The Convention that I referred to in the exchange between Prime Minister the Honourable Bruce Golding, Mr. Robert Pickersgill, Chairman of the People’s National Party and myself at the Opening Ceremony of the OAS sponsored Regional Meeting on Political Party and Campaign Financing is a bipartisan agreement that has been observed since 1979 by the representatives of the two parties that have constituted the Parliament.

The essential elements of this bipartisan Convention are:

  1. Both governing and opposition parties are equally represented on the Electoral Commission which is presided over by Independent Commissioners agreed on by the leaders of both parties.
  2. All matters that come before the Commission are debated and referred to the leadership of both parties prior to any final decisions being made.
  3. Recommendations from the Commission to the Parliament that are unanimously agreed by all members of the Commission are accepted and approved by the Parliament without change.

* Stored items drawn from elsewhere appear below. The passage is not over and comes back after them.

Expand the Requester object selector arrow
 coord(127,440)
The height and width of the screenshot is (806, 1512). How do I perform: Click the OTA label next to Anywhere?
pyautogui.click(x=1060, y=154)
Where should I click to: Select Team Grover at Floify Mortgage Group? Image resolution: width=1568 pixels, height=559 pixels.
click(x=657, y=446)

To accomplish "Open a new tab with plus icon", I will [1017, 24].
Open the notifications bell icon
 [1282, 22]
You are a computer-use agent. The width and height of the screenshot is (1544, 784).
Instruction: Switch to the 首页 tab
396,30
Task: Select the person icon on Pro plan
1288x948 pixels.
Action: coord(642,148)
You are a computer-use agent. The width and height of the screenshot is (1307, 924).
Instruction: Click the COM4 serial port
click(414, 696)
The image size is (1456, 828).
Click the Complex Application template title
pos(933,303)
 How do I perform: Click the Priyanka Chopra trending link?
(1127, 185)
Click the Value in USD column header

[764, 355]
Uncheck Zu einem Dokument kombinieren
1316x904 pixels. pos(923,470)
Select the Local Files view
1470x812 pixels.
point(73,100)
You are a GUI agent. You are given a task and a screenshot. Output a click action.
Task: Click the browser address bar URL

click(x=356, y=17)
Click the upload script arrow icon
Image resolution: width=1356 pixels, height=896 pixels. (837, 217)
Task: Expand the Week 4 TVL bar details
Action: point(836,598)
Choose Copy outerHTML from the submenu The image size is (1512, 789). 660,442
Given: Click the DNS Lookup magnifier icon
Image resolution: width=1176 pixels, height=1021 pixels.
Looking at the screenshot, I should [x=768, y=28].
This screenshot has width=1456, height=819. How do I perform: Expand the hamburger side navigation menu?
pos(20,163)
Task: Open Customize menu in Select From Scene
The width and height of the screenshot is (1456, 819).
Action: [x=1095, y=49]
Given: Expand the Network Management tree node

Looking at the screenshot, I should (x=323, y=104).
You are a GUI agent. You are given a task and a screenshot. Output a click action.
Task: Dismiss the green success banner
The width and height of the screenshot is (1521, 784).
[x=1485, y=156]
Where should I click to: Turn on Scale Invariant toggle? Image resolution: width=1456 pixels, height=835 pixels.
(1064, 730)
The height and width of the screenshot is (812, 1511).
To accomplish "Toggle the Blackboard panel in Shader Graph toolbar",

The essence of this bipartisan Convention is that the party that forms the Government will not use its majority in Parliament to impose is preferences, policies and positions on electoral matters.

This is not a law. It cannot be imposed on any Parliament. Rather, it is a voluntary agreement that the representatives that have comprised the Parliament since 1979 have voluntarily observed and followed.

The practical application of this Convention is that when the House debates a Report unanimously agreed by the Electoral Commission, the obligation of the Leader of Government Business and the Leader of Opposition Business is to ensure that at least the majority of members of the House support and approve the Report.

Every time the Electoral Commission submits a Report unanimously agreed by the Commission the obligation of the Chairman and Members of the Commission is to recite the bipartisan Convention. It is for the Members of Parliament to agree to continue to abide by this Convention and to act accordingly.

Civilisations are built as much on conventions as they are built on laws and regulations. Indeed, conventions civilise and constrain power. The bipartisan Convention that the representatives of both political parties in Parliament have accepted and abided by since 1979 is the cornerstone on which the progress that the country has made on electoral matters has been built.

It is my sincere hope that reporters and news editors will refrain from using the phrase ‘rubber stamp’ in relation to Parliament, and also refrain from attributing its use to anyone who did not factually use that phrase.